Wiki: Lesson 5

pierreguillou · May 19, 2018, 10:12pm

Check your understanding of the lesson 5

<<< Check your understanding of the lesson 4 | Check your understanding of the lesson 6 >>>

Hi guys,

I did watch again the video of the lesson 5 (part 1) to get the whole image and I took notes of the vocabulary used by @jeremy.

Let’s play ! OK ?
Can you give a definition / a url / an explanation for all the followings terms and expressions ?

If yes, you are done with the 5th lesson !!!

PS : you do not want to test yourself or you want to check your answers ? Go to the blog post “Deep Learning 2: Part 1 Lesson 5” of @hiromi : " super travail !!! "

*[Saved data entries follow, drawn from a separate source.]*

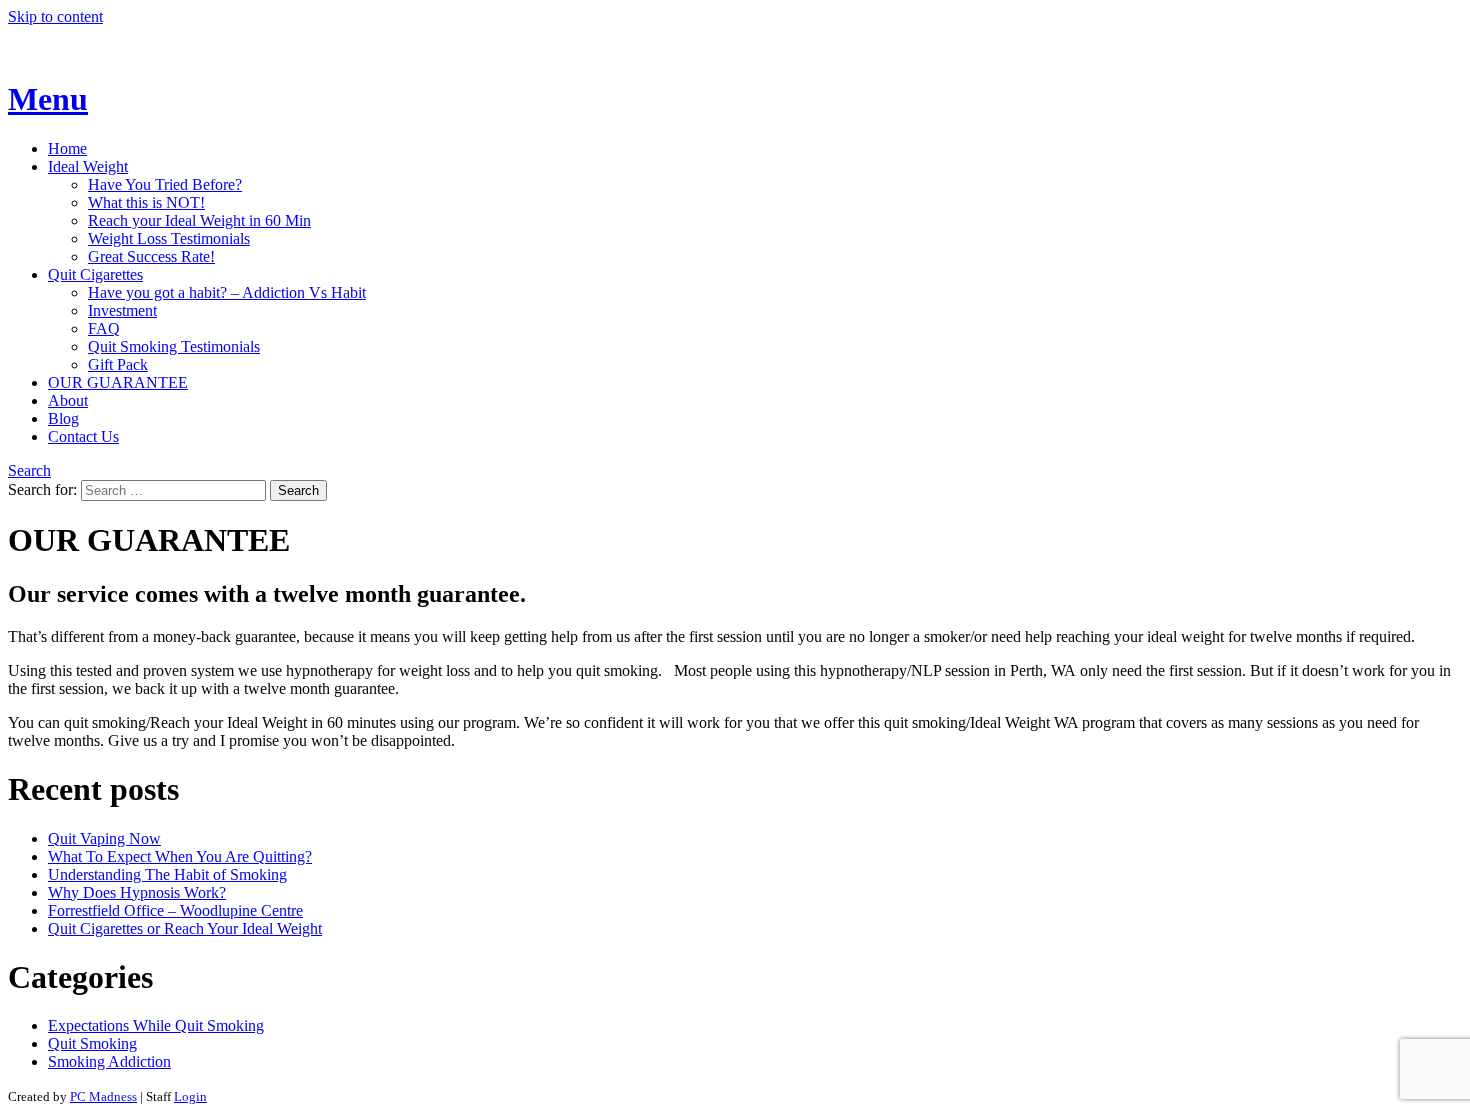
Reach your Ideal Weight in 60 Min (199, 220)
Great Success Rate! (151, 256)
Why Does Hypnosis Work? (137, 892)
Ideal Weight (88, 166)
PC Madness (103, 1096)
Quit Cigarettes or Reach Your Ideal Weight (185, 928)
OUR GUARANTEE (118, 382)
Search (29, 470)
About (68, 400)
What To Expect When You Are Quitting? (180, 856)
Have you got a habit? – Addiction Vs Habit (227, 292)
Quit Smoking (92, 1043)
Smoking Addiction (109, 1061)
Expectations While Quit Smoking (156, 1025)
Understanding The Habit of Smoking (167, 874)
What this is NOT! (146, 202)
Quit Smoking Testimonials (174, 346)
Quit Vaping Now (104, 838)
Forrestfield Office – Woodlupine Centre (175, 910)
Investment (122, 310)
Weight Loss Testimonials (169, 238)
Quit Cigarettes (95, 274)
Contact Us (83, 436)
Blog (63, 418)
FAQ (104, 328)
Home (67, 148)
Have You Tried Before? (165, 184)
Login (190, 1096)
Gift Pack (118, 364)
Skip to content (55, 16)
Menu (48, 99)
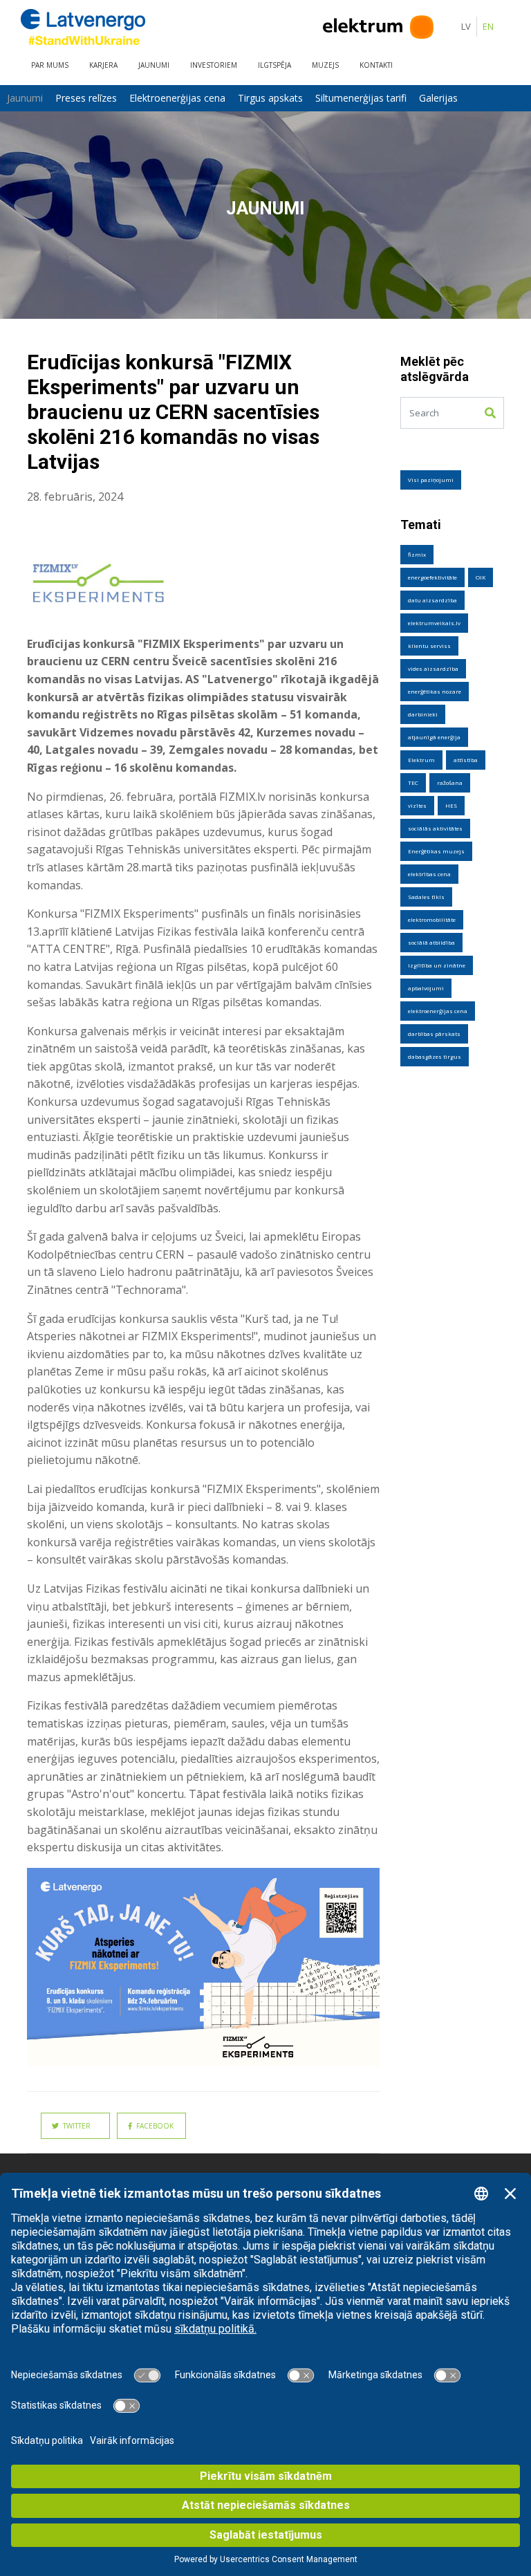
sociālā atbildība (431, 942)
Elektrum (421, 759)
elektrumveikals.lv (434, 623)
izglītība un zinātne (436, 965)
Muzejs (325, 65)
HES (451, 805)
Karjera (103, 65)
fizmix (417, 554)
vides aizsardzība (433, 668)
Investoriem (213, 65)
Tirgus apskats (270, 97)
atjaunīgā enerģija (434, 737)
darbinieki (423, 714)
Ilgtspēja (274, 65)
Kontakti (376, 65)
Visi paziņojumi (431, 479)
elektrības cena (429, 874)
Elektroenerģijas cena (177, 97)
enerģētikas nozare (434, 691)
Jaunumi (153, 65)
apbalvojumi (426, 988)
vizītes (417, 805)
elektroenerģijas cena (437, 1010)
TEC (413, 782)
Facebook (153, 2126)
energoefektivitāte (432, 577)
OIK (480, 577)
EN (488, 26)
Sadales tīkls (426, 896)
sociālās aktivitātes (435, 828)
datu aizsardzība (432, 600)
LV (466, 26)
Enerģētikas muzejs (436, 851)
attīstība (466, 759)
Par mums (49, 65)
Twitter (75, 2126)
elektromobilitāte (432, 919)
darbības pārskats (434, 1033)
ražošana (450, 782)
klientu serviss (429, 645)
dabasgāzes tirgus (434, 1056)
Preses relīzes (86, 97)
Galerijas (438, 97)
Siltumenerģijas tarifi (361, 97)
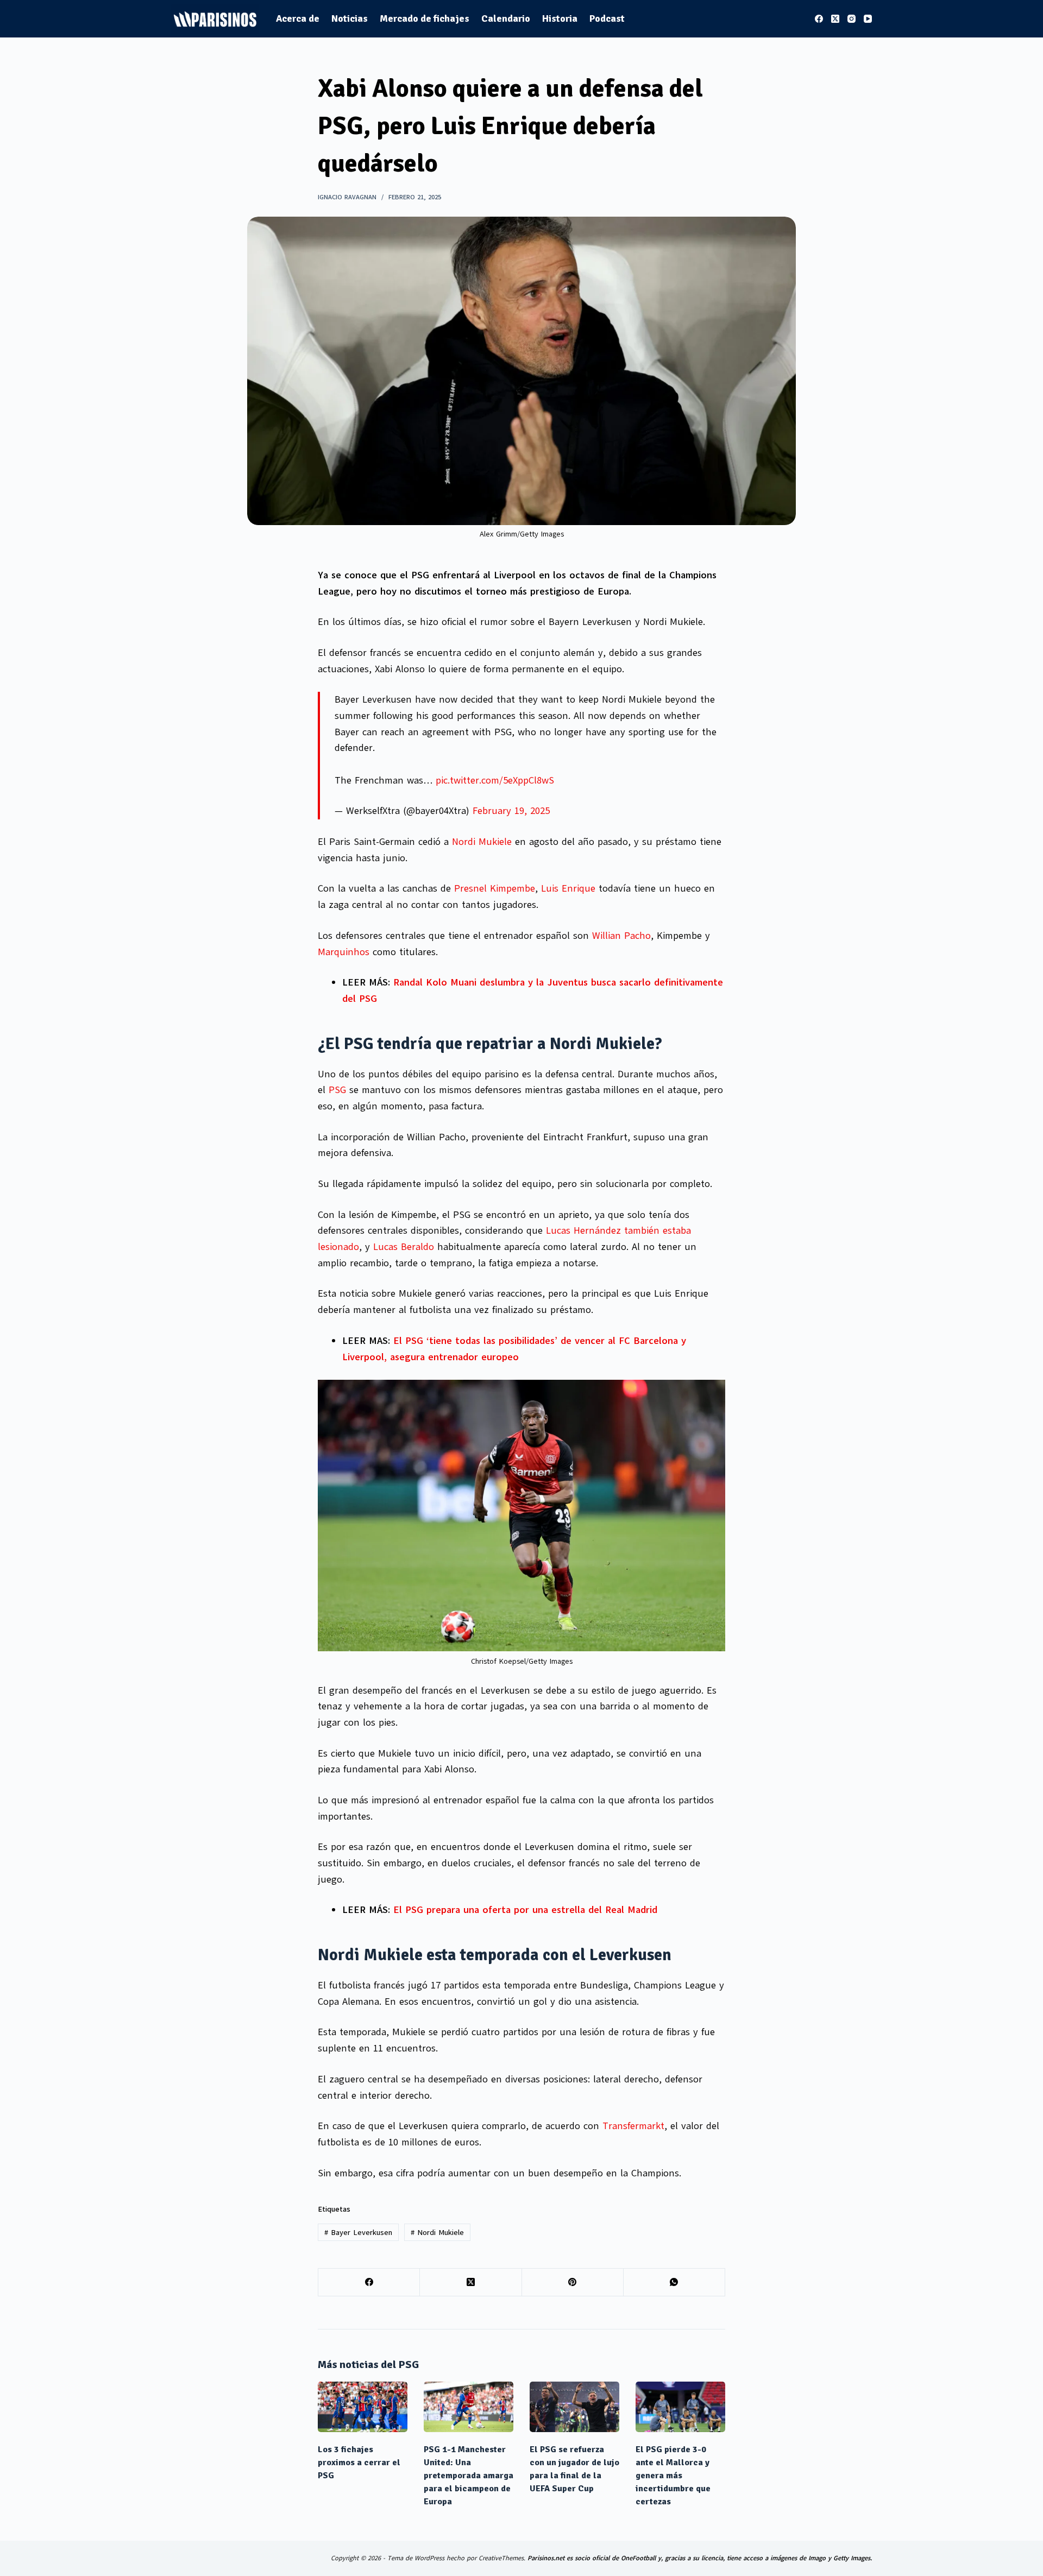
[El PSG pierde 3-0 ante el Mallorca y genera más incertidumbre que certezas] (680, 2407)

Structured Deep Learning : not a lot of paper on Deep Learning for structured data with comparaison to computer visionand language natural
Towards Data Science
Kaggle competition : Plant seedings Classification
this course starts the 2nd half of parte 1 (let’s dive into the source code) : the first half was about understanding the concepts, knowing best pratices and running the code by going through aplications (notebooks); this one is about the code to write with a high level of description
Goal of the lesson : create a collaborative filtering model from scratch (notebook : lesson5-movielens.ipynb)
Movielens dataset is a list of ratings
we use userid and movieid (categorical variables) and rating (independant variable) (we do not use here timestamp)
we get the users that watch the most movies and the movies most watched
in the beginning of the course, we are not going to build a Neural Network but a collaborative filtering model.
we use pandas in the jupyter notebook in order to create a crosstab table of the 15 users they give the most ratings vs the movies which were the most rated
Then, we copy/call this table of numbers atuais in Excel.
** functions to know : pd.read_csv, groupby(), sort_values(), join, crosstab()
** We copy/paste the stucture of the table and put ratings numbers by random (how ? each rating is the dot product of 2 vectors : one that qualifies a user and the other that qualifies a movie. The initial values of these 2 vectores are taken by random. When there is not a true rating, we put zero as the prevision).
** Then, we create an error cell that computes the root-mean-square error (RMSE) which is square root of the mean of the error square).
** This is not a neural net but a single matrix multiplication between 2 matrixes (one of the users and one of the movies)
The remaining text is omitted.